Tuesday, January 15, 2008

Thinking About Tomorrow

Our attempt to see "There Will Be Blood," was thwarted Friday night when we realized that the 8:30 showing wouldn't let out until 11:30. And so we ended up in a theatre packed with folks of every age to watch "Juno." Not the most accurate vision of teenage pregnancy, but clever and sweet nonetheless. The couple next to us walked out in the first ten minutes, shortly after the hilarious Juno described her obsession with boys and their running shorts. I think it was "pork swords" that pushed them over the edge.

Even though it was a diverse crowd, there was a huge contingent of teenagers. I always get a little sad and wistful whenever I'm around groups of young hoodie-clad women clutching their cellphones and their tiny bags and whispering urgently to each other. I can barely look at them, especially when the SU points out the obvious. "Jesus," he always says. "That's our future." And in my head I scream, "For the love of fish and chips, macaroons, and malted milk balls...noooooooooooooooo!"

It's unfair of me to pass judgement on this teenage tribe. First of all because I was once a card-carrying member. Second, I know they, like all of us, simply find comfort and security in the ways they are alike, and I know this is not bad in and of itself. But every once in awhile I see one who is different in some can't-quite-put-a-finger-on-it way.

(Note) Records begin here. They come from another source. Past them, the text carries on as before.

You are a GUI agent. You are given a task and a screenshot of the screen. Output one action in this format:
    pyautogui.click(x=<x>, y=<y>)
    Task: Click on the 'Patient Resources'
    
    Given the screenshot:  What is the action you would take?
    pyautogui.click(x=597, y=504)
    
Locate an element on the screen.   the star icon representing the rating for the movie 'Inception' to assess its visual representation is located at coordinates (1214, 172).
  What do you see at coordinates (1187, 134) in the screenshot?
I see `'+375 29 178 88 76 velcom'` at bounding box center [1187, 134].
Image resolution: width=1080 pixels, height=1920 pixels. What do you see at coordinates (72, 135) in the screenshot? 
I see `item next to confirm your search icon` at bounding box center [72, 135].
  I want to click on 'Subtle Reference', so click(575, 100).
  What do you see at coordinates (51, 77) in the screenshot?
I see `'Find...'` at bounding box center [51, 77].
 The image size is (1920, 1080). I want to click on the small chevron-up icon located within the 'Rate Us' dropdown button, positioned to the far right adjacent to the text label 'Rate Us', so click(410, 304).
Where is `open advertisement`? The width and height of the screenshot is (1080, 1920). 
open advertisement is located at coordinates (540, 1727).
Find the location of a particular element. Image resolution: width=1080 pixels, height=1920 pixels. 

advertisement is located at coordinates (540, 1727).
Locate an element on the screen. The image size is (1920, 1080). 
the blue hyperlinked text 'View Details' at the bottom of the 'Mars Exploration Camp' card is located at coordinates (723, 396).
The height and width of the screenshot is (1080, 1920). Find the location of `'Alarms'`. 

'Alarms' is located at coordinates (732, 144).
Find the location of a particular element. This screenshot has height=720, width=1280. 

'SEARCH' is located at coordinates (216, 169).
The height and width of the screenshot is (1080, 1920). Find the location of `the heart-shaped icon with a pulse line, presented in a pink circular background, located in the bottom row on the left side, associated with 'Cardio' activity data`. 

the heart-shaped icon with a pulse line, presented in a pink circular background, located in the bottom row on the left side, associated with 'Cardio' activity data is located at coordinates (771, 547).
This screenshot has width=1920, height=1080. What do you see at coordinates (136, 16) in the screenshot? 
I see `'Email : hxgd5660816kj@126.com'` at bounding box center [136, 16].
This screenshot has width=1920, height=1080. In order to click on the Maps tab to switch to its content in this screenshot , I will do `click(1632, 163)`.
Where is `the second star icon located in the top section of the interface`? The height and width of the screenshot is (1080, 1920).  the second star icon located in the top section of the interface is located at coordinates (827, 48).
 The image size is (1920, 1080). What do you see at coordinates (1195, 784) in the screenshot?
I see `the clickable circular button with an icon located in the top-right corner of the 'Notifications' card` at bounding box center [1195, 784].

It's something about the way she doesn't abuse a flat iron, something about the way she doesn't seem as invested in playing follow the leader, something about the way she keeps a book or a journal in her purse instead of five kinds of lip gloss, something about the way her existence doesn't appear to depend on the next text message she receives.

I don't know. But when I see a girl like that, I always secretly (well, not so secretly NOW) hope: Maybe THAT's our future.


thelastnoel said...

I get mixed reviews for Juno. I haven't decided--precisely because I worry about sitting with that many teenagers.

Shuboy said...

When I worked for a certain "tween" brand, one of the things we did was sponsor a contest to have a semi-popular band play a concert at a school. When the band did their concert, I went to the Jr. High school to do a bit of what we called "Trend Spotting". I got there with my digital camera all set to take pictures of the kids who seemed to have a sense of style. Word somehow spread through the crowd that I was scouting for models. Suddenly, kids (mostly girls) were clamoring in front of me, posing and begging me to take their picture. Alas, they all seemed to look alike. Same hair styles, same baggy jeans, same hoodies and blouses, same shoes... except for the one girl in the long, kinda' billowy skirt, Aliens T-shirt, mens' suiting vest and motorcycle boots. She was the girl who was standing alone, waiting patiently for the doors to the auditorium to open. She was the girl who, when the doors opened, made her way calmly down the aisle and took a seat on the farthest side of the row away from the aisle.
As the auditorium filled up, I looked down to see she was the only kid sitting with an empty seat next to her. I made my way down the aisle and stopped at her row. I pointed at her from the aisle and 3 girls immediately stood up, assuming I was pointing at them.
"No. HER."
"HER" She looked up at me.
"What's your name????"
She was the only one I shot that day.

Don't worry... OURS will be the TOO cool ones.

Victoria said...

it's only been two years since i was "officially" not a teenager.

Is it wrong that i feel the same?

ver said...

Hi Noel! No reason to see it on a big screen, really. Rent it and watch in the peaceful, teenager-free zone of your own home.

Shuboy...we'll see.

Victoria...not wrong at all! Thanks for stopping by.